The competition on disc for the newcomer is formidable, especially from Britten's own Decca account, recorded in 1955, with Peter Pears and Jennifer Vyvyan, and the underrated version that Colin Davis conducted on Philips, originally as the soundtrack to a Czech film, with Robert Tear and Helen Donath. But it is a measure of the strengths of the Virgin performance, better recorded than any of its rivals, that it sits alongside them quite comfortably. The whole achievement, in fact, seems as remarkable on disc as it did in the theatre.
It is dominated, naturally, by two singers, Joan Rodgers and Ian Bostridge.
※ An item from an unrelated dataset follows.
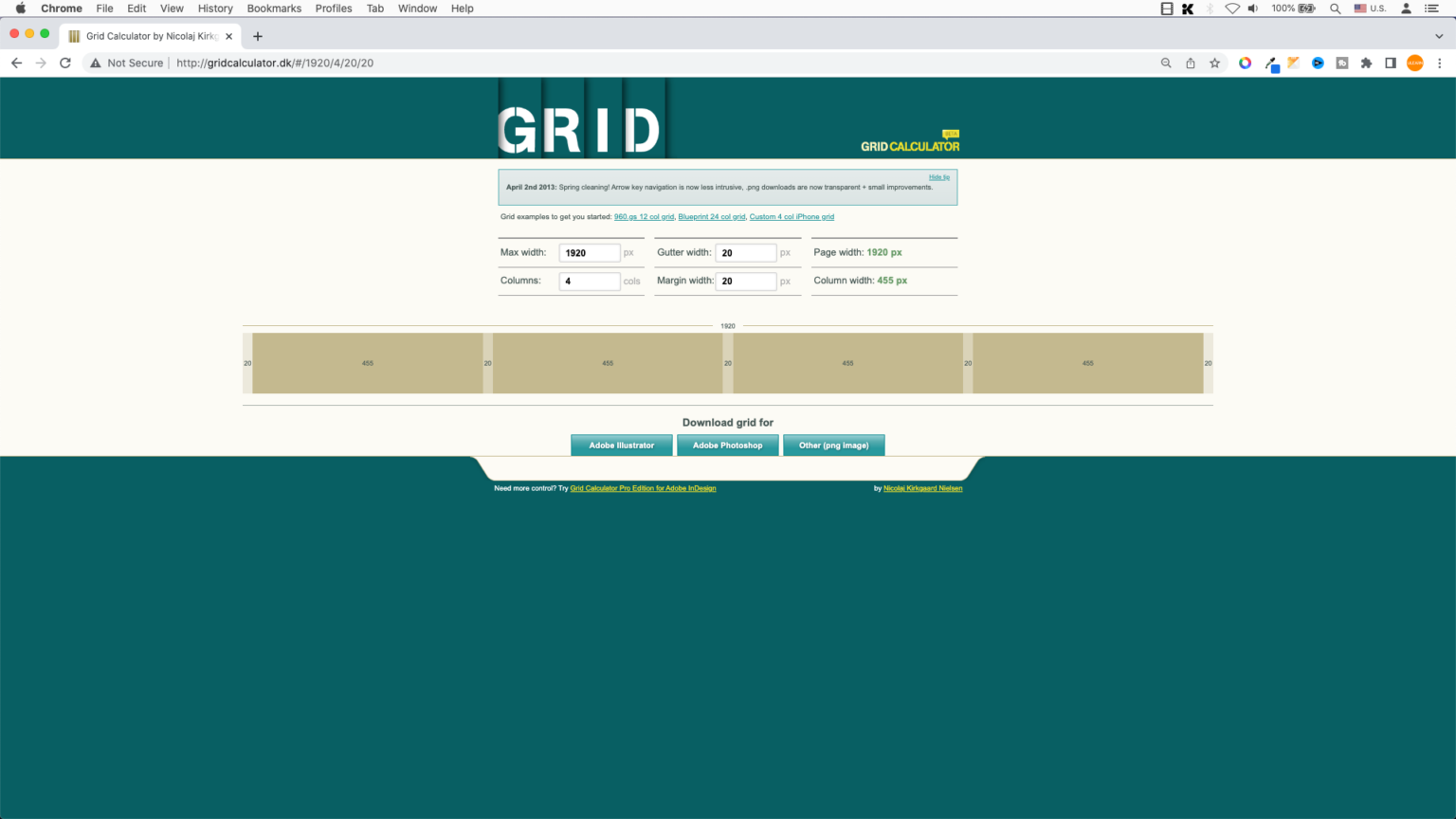Bookmark page using the star icon
Viewport: 1456px width, 819px height.
tap(1214, 63)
Rodgers is arguably the finest Governess of all, projecting an intriguing amalgam of hysteria, common sense and obsessive protectiveness in elegantly chiselled lines and unfailing beauty of tone.
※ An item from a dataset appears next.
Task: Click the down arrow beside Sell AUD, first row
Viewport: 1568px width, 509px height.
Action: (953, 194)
Bostridge's performance as Peter Quint will inevitably be compared with that of Pears, and it does have some similarities, especially in the clarity of diction. But Bostridge's tone is much more varied than that of his famous predecessor, and while he is not as ferally seductive as some Quints, there is enough here to make the character live and to make him truly dominate the scenes in which he appears. The rest of the cast supports these two outstanding performances remarkably. Jane Henschel makes an authentically sinister Mrs Grose, the housekeeper, who is in some ways the most disturbing character in the opera (she surely knows what's going on from the start), and Vivian Tierney is a pathetic, lost Miss Jessel. The children, Julian Leang as Miles and Caroline Wise as Flora, are sharply characterised, while Daniel Harding knits together the strands of the chamber orchestration with great adroitness. The result is much more than a souvenir of a great stage production.